Anche gli avvocati Carlo Taormina e Tommaso Micalizzi intervengono sulla vicenda riportando letteralmente la motivazione espressa dal Tribunale: "Sia Fenapi Nazionale, sia il Caf Fenapi s.r.l., sia i circoli sono persone giuridiche esistenti, con propria struttura e proprio personale e l'attività fiscale è stata effettivamente svolta. La fittizietà del costo del personale ipotizzata dall'accusa si scontra con un dato di importanza innegabile e incontestato, relativo alla effettività del servizio di assistenza fiscale reso dal Caf Fenapi nel territorio a beneficio degli associati per il tramite del personale dei circoli, nonché tramite le strutture decentrate della Fenapi, costituite dai circoli stessi".

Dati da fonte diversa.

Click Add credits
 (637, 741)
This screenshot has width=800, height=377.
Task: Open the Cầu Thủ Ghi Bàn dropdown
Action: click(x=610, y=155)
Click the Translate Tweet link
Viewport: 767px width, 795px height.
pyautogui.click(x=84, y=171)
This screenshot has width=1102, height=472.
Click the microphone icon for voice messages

I due legali sottolineano come con questa puntualizzazione, debitamente supportata con dati strumentali e di consulenza tecnica, il Tribunale della Libertà di Messina, con una articolata ed approfondita decisione, abbia certificato la piena correttezza dell'operato delle strutture facenti capo a Cateno De Luca, che era stato arrestato su richiesta del pubblico ministero due giorni dopo essere stato eletto deputato regionale.

Il Tribunale della Libertà di Messina- prosegue la nota- censura con precisione chirurgica la posizione della Procura, recepita senza alcuna riflessione critica dal giudice delle indagini preliminari, secondo cui il "Caf non dovesse sostenere alcun costo" non solo per il personale in prestito, ma anche per il mantenimento delle sedi, sottolineando come dalla convenzione quadro tra Caf Fenapi srl e circoli Fenapi "non discende certamente l'assunto secondo cui l'attività fiscale per conto del Caf dovesse essere svolta gratuitamente dai circoli. Quanto alla contestazione relativa a presunte fatturazioni per operazioni inesistenti, il Tribunale della Libertà di Messina stigmatizza l'impianto accusatorio, osservando come , a fronte dei "tipici elementi sintomatici della fittizietà "dei costi" come "l'inesistenza di fatto delle aziende emittenti, l'inesistenza delle attività, la mancanza di prove del versamento delle somme difettano nella vicenda oggetto di odierna disamina, in cui c'è la prova positiva dell'effettivo svolgimento delle prestazioni pattuite".

Con riferimento infine alla contestata associazione a delinquere finalizzata alla frode fiscale, il Tribunale di Messina cpnclude: "l'assunto secondo cui il De Luca e il Satta avessero organizzato un sodalizio criminoso e dato in tale ambito direttive ai collaboratori per falsificare documenti, in guisa da costituire prove false per documentare operazioni mai compiute, non è sostenibile", con la conseguenza che "neanche l'ipotizzato reato associativo si può ritenere sussistente".